The 'talking guide' features a voice that reads aloud selections like programme titles, network names and time slots as well as DVR and on-demand settings. The feature will be available to all X1 customers in the next few weeks.

About 19 million US households have at least one member with a disability, and according to the US Census there are 8.1 million people with a visual disability. In 2012, Comcast hired Tom Wlodkowski as vice president of audience to focus on the usability of the company's products and services by people with disabilities.

"Television is universally loved, and we want everyone to be able to enjoy it," said Brian Roberts, chairman and CEO at Comcast. "The talking guide feature will enable all of our customers to experience the X1 platform in a new way, and give our blind and visually impaired customers the freedom to independently explore and navigate thousands of shows and movies. We're just scratching the surface of what's possible in the accessibility space and we are thrilled to have Tom and his team leading the charge."
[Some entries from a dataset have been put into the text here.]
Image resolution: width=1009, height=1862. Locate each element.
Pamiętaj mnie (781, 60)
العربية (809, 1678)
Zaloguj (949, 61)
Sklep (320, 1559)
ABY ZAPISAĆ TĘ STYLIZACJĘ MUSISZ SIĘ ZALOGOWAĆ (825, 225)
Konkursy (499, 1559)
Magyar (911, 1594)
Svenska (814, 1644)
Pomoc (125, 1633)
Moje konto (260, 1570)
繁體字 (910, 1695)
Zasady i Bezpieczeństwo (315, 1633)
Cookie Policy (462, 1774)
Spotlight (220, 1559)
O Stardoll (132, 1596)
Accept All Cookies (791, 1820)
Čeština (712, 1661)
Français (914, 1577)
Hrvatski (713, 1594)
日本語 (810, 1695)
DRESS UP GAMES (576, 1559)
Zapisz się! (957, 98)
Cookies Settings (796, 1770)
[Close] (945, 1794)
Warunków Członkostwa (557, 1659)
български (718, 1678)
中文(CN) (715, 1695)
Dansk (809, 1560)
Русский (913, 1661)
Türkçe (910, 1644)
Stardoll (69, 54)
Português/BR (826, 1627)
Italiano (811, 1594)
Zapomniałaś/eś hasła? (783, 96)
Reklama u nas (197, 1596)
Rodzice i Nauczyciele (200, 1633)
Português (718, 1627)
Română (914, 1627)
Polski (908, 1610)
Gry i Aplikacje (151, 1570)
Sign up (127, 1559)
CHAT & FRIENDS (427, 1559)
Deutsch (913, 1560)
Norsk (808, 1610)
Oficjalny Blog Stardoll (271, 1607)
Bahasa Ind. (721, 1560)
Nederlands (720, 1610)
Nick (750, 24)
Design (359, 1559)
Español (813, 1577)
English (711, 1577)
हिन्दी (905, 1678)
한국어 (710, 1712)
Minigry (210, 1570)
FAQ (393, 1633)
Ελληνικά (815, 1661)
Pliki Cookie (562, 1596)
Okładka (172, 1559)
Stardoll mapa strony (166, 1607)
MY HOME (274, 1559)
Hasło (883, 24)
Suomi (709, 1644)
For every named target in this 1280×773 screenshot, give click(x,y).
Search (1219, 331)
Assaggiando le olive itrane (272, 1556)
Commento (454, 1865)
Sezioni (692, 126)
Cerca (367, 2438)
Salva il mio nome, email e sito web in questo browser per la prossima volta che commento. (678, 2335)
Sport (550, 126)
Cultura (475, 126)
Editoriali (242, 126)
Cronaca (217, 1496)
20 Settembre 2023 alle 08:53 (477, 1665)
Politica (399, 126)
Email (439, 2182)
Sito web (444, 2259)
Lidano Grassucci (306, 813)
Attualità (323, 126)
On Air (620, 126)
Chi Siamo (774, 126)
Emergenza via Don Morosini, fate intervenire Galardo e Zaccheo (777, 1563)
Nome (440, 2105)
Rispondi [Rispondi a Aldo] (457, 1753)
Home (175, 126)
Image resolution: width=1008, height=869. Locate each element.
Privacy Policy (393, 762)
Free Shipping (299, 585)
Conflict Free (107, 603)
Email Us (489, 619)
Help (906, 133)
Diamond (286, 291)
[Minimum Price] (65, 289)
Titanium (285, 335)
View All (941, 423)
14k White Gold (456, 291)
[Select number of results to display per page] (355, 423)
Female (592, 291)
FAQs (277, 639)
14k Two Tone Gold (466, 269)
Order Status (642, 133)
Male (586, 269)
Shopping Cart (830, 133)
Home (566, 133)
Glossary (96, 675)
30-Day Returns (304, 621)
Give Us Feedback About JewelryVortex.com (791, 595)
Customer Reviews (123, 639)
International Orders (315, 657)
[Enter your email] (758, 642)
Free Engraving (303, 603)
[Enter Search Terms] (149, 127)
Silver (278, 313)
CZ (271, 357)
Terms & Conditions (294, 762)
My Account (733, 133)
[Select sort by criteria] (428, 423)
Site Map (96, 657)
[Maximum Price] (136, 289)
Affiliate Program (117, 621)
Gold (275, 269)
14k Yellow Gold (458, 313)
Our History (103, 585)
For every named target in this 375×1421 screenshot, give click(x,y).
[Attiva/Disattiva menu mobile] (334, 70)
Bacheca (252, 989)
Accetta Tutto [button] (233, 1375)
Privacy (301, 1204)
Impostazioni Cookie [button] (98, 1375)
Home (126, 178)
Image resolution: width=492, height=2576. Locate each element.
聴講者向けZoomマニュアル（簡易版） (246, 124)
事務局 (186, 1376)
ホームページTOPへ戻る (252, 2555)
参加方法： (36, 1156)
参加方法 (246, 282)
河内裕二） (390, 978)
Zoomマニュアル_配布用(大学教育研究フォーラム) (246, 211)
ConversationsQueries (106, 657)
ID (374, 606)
The talking guide 'speaks' what's on the screen as the viewer navigates the guide, including the saved, on-demand and settings sections. It also includes details like individual programme descriptions, and ratings from Common Sense Media and Rotten Tomatoes that help viewers decide what to tune to.

Future versions of the feature will include functionality within the search section of X1, and additional personalisation settings like rate of speech.

"The talking guide is as much about usability as it is about accessibility," said Wlodkowski. "We think about accessibility from the design of a product all the way through production, and this feature is the result of years of work by our team including customer research, focus groups and industry partnerships. For people like me who are blind, this new interface opens up a whole new world of options for watching TV."

X1 customers will be able to activate the talking guide on their existing set-top box by tapping the 'A' button twice on their remote control. The feature also can be turned on via the accessibility settings within the main settings menu.

"Programming my DVR is one of the most empowering things I have ever done with my TV," said Eric Bridges, director of external relations and policy development at The American Council of the Blind (ACB), who participated in a Comcast customer trial over the summer. "My wife and I are both blind, so thanks to this new feature, we no longer have to choose between going out to dinner or catching our favourite show. The talking guide encourages independence and self-sufficiency; it's a real game-changer for anyone who is blind and loves TV."

Next year, Comcast plans to partner with service organisations and non-profits to create awareness in the disability community of Voice Guidance and other accessibility features that offer a more inclusive entertainment experience.

The company also has a service centre specifically dedicated to customers with disabilities. Comcast's Accessibility Centre of Excellence is based in Pensacola, FL, where a team of specially trained care agents handles about 10,000 calls each month.